A new study by Dr Katherine Hall, senior lecturer at the Dunedin School of Medicine in New Zealand, states that he suffered from Guillain-Barré Syndrome (GBS), a neurological disorder that leads to paralysis. The article, published in The Ancient History Bulletin, refutes previous theories around his death in 323BC.

Scholars have recorded that his illness began after a ‘drinking party’ during a raucous night where Alexander downed 12 pints of wine. He complained of “aches” the next morning, but he continued to power through another dozen pints that evening. He then became unwell.
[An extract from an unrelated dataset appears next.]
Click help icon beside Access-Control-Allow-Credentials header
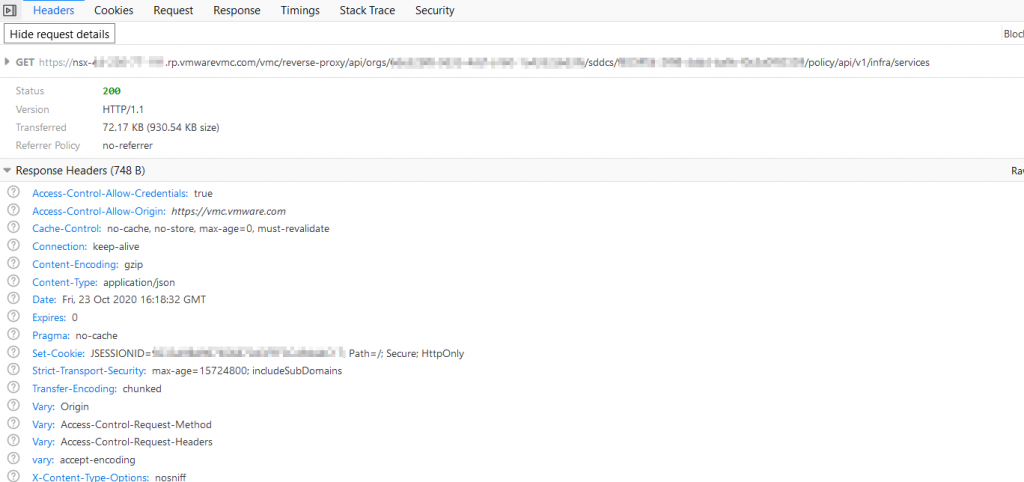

Bedridden and in pain, within eight days, Alexander lost his ability to move, and was only able to flicker his eyes and twitch his hands.

He is reported to have died eleven days after the initial drinking episode. The disease, caused by a bacterial infection in the stomach, could explain why his brain continued to function until the end according to ancient texts that record him to have been of sound mind.

Experts believe that he slowly entered a state of paralysis even though his brain continued to function, leading to the possibility that he may have been pronounced dead while he was still alive. Reports refer to six days for the great warrior king’s body to begin decaying after he was declared dead, leading his generals to come to the conclusion that he was a god.

Dr Hall and her team of researchers studied ancient accounts of Alexander’s symptoms and modern medical textbooks when conducting their study.

“I wanted to stimulate new debate and discussion and possibly rewrite the history books by arguing Alexander’s real death was six days later than previously accepted,” said Dr Hall. “His death may be the most famous case of pseudothanatos, or false diagnosis of death, ever recorded.”